Musk to kapitalista w najgorszym znaczenia tego słowa.
Tłumi związki, bo przecież komu potrzebna prawa pracownika, zwalnia 50% ludzi, a reszcie każe pracować po 12 godzin.
Ale hej, Musdk jest spoko, bo wrzuca memy...
Jeśli to prawda, to z firmy chyba wiele nie zostanie po kilku miesiącach. Dobrze wydane 40 miliardów;)
"Według najnowszych doniesień", "rzekomo oczekuje", "jest podobno efektem", "podobno wysłał wiadomość". Na takich wzorcach teraz tworzy się fakty? Prawda nieważna, liczą się jakieś anonimowe doniesienia i rzekome, nijak niepotwierdzone wiadomości.
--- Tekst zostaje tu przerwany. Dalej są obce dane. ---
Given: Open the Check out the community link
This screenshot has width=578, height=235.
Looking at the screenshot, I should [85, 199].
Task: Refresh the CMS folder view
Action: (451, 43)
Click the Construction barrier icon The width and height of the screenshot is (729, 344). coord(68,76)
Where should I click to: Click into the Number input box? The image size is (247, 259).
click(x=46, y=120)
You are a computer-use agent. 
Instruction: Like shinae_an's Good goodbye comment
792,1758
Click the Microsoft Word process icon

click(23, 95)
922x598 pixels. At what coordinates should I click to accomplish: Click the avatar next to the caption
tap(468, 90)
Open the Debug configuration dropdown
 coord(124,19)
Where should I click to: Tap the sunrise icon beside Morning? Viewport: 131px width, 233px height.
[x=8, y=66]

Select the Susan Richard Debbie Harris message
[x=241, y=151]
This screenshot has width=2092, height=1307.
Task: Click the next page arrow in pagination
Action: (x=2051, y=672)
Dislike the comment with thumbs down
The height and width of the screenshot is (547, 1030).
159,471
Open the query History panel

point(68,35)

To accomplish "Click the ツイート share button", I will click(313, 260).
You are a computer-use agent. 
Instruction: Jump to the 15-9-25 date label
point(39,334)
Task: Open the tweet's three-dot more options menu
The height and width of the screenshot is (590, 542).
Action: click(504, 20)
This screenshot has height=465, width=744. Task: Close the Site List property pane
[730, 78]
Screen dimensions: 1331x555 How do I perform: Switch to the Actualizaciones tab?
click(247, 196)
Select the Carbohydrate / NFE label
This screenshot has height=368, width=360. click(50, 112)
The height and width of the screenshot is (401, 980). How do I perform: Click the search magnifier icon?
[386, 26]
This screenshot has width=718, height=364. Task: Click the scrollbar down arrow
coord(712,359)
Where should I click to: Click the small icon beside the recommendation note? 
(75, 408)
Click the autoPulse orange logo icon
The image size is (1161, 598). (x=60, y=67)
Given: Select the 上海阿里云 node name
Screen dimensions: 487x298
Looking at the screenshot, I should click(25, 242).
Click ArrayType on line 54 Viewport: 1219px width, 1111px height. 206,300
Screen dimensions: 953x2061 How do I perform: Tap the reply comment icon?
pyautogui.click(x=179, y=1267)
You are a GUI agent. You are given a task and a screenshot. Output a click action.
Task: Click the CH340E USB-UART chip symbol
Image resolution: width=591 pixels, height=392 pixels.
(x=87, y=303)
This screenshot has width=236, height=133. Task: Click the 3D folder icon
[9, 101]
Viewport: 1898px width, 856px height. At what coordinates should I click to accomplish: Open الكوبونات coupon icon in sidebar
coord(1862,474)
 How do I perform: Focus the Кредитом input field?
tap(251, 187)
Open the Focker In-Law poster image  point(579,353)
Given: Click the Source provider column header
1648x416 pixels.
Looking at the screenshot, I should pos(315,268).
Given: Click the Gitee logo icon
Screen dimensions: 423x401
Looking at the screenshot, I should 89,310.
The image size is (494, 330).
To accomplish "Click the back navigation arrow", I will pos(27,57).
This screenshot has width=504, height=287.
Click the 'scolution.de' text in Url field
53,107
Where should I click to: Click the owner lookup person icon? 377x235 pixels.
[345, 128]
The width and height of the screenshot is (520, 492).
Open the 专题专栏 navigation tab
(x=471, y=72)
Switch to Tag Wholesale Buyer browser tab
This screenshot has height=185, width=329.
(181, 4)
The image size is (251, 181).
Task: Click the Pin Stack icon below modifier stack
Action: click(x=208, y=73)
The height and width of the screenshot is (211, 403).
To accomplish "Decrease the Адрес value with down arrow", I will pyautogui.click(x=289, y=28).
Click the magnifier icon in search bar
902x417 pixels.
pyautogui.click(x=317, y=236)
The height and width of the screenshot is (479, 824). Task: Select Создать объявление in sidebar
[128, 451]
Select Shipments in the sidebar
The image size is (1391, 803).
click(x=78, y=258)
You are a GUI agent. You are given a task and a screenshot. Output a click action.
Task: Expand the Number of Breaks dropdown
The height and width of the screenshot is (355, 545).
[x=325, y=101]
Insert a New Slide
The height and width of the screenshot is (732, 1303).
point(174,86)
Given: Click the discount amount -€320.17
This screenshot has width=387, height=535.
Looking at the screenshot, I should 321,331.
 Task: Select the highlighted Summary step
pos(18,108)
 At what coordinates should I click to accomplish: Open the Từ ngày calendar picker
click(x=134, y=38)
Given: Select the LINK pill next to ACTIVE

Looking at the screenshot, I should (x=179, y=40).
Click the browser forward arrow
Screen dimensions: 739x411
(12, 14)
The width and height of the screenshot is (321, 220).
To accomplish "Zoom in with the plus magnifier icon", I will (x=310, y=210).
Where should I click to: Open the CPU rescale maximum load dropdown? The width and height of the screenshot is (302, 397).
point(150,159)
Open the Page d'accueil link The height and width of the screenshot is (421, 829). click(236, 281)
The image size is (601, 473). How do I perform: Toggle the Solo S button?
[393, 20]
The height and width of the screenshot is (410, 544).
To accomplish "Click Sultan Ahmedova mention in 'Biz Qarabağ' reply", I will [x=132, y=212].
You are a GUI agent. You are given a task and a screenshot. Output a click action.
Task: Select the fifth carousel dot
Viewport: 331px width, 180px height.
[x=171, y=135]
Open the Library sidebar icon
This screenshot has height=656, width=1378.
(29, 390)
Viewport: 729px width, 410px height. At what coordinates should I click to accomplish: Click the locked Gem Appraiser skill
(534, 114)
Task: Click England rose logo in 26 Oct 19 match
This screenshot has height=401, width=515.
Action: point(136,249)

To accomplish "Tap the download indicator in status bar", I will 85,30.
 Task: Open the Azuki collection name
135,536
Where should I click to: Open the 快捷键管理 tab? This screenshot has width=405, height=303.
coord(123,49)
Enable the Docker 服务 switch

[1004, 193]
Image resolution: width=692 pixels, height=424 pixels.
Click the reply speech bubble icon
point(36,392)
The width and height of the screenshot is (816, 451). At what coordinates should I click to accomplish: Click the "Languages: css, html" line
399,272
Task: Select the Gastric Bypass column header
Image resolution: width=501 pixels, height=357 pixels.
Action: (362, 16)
Prawdopodobnie takie ploty rozsiewa były już zarząd zwolniony przez Muska. No chyba że uważacie że przez takie idiotyczne działania ten pan zbudował jedną z największych fortun na świecie.
Musk to kapitalista w najgorszym znaczenia tego słowa.
Tłumi związki, bo przecież komu potrzebna prawa pracownika, zwalnia 50% ludzi, a reszcie każe pracować po 12 godzin.
Ale hej, Musdk jest spoko, bo wrzuca memy...
Nic nie jest warte takiej harówki. Takie życie to nie życie tylko wegetacja w ciągłym stresie.
Ignorant.
+
Wolę zarabiać mniej, ale wystarczające na utrzymanie. Każde dodatkowe zarobki nie są warte, jeśli nie można mieć trochę wolne czasu dla siebie. 7 dni w tygodniu, a na dodatek po 12 godzin pracy? No, bez przesady...
Zarobić dużo i odkładać na emeryturę? Jak przyjdzie czas na emeryturę, to będziesz na tyle stary, by móc lepiej posmakować życie.
Życie, a szczególnie młodość jest krótkie i trzeba skorzystać w miarę możliwość.
Chyba że ktoś nie ma innego wyboru...
A to swoje świetne zdrowie chcesz poświęcić na leżenie i odpoczywanie?
Czepiasz się na siłę.
Raczej chcę robić coś dla siebie np. zainteresowanie. Albo spacer na zewnątrz.
Jak ktoś pracuje ciężko, to oczywiście, że odpoczynek jest niezbędny dla zdrowie. A wolisz pracować przez całe życie bez odpoczynku i snu?
Kim jesteś, by krytykować, jak inni mają żyć?
Jeśli zależałoby mi na celu, to tak.
Jeśli zależałoby mi na celu, to tak.
Jeśli nie wykorzystujesz innymi dla Twojego celu i zysku w sposób nadużywanie, to spoko. To Twoje życie, twój wybór.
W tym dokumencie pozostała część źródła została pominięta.